The dish originated from Chinese chicken congee, so Indonesia's chicken congee is influenced by the use of various toppings like tongcay, a preserved salty vegetable, and Chinese crullers. It might also come with the addition of boiled chicken egg, chicken liver, gizzard, or even intestine. Throughout Indonesia, there are several congee specialties according to designated cities. For example, congee from Bandung and Sukabumi will differ in its topping and soup. 

This dish could be found easily anywhere around Indonesia, Bandung is no exception. Check out our recommendation on best chicken congee in Bandung here.

Lontong Sayur
One of Indonesia's common breakfast main courses is the Indonesian vegetable curry and rice cake or known as Lontong Sayur. Lontong Sayur is Indonesia's traditional rice dish made of pieces of lontong (rice cakes) served in coconut milk soup with shredded chayote, hard-boiled egg, tempeh, tofu, chili, and Indonesian-style crackers.

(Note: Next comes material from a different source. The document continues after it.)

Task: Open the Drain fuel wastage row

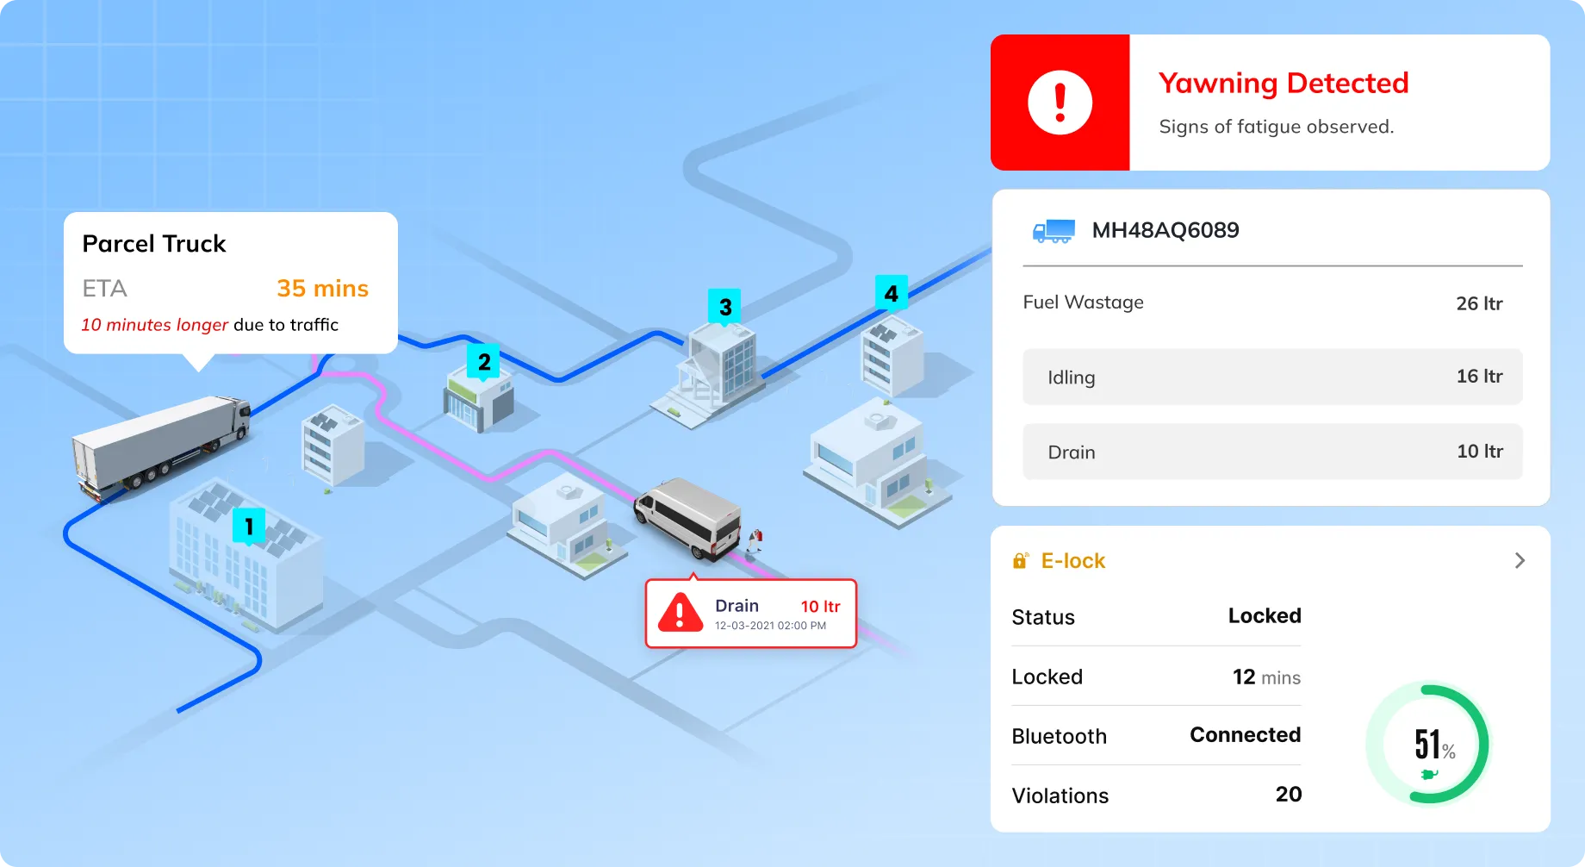Action: tap(1271, 452)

The dish originated from Betawi and Minangkabau cuisine, so based on its maker, it can be mildly spicy or savory-sweet.



Fried rice
Fried rice or nasi goreng is a dish of stir-fried rice in a wok or frying pan. Usually mixed with eggs, selection of protein such as chicken, beef, seafood, or even pork, fried rice is famous worldwide. However, in Indonesia, fried rice is a staple national dish. 

Its history actually dates back to the Sui Dynasty in China where it was first developed. In Asia, fried rice is common street food. It could be found in many small and big restaurants and street vendors. In Indonesia, it is common to find traveling hawkers selling the dish on the street with their food cart and stationing in busy areas. In different countries, fried rice is served with its own specialty toppings and adapted to the country's taste. 

Pixabay/ DanaTentis


Nasi Kuning
Yellow rice is a traditional yellow-colored rice dish made using white rice that was made yellow using turmeric. Yellow rice is known all over the world, but its main ingredients differ in every country.

Some are served with raisin, cinnamon, and sugar while Indonesian yellow rice or Nasi Kuning is cooked in coconut milk and turmeric. Yellow rice is made by putting the washed white rice in the rice cooker. Then, all spices go together during the cooking process. The spices include coconut milk, salt, sugar, turmeric, and knotted pandan leaf for fragrance. In Indonesia, yellow rice is often used as a means of celebration or served in a gathering. 

It is commonly topped with thin-cut string eggs, beef or chicken, Indonesian chili or sambal, crispy tempeh, and some other vegetable of choice. 



Nasi Uduk
Indonesian fragrant coconut rice or Nasi Uduk is Indonesian-style steamed rice cooked in coconut milk dish which originated from Java. It was first developed by Sultan Agung of Mataram who was the Javanese ruler. He was inspired by his experience eating Kebuli rice, Indonesian Arab-inspired pilaf which consists of rice cooked in goat meat broth, goat milk, and clarified butter. 

Nasi uduk is made by cooking rice soaked in coconut milk instead of water, along with clove, cinnamon, bay leaf, and lemongrass to add aroma. Sometimes knotted pandan leaves are thrown into the rice while steaming to give it more fragrance. Bawang goreng (fried shallots) is sprinkled on top of the rice before serving. Other toppings include beef or chicken as well as friend vermicelli. 

In Indonesia's modern age, nasi uduk is often used as tumpeng, just like Indonesian yellow rice. Like bubur ayam, the Indonesian fragrant rice also has different variety of toppings in different cities.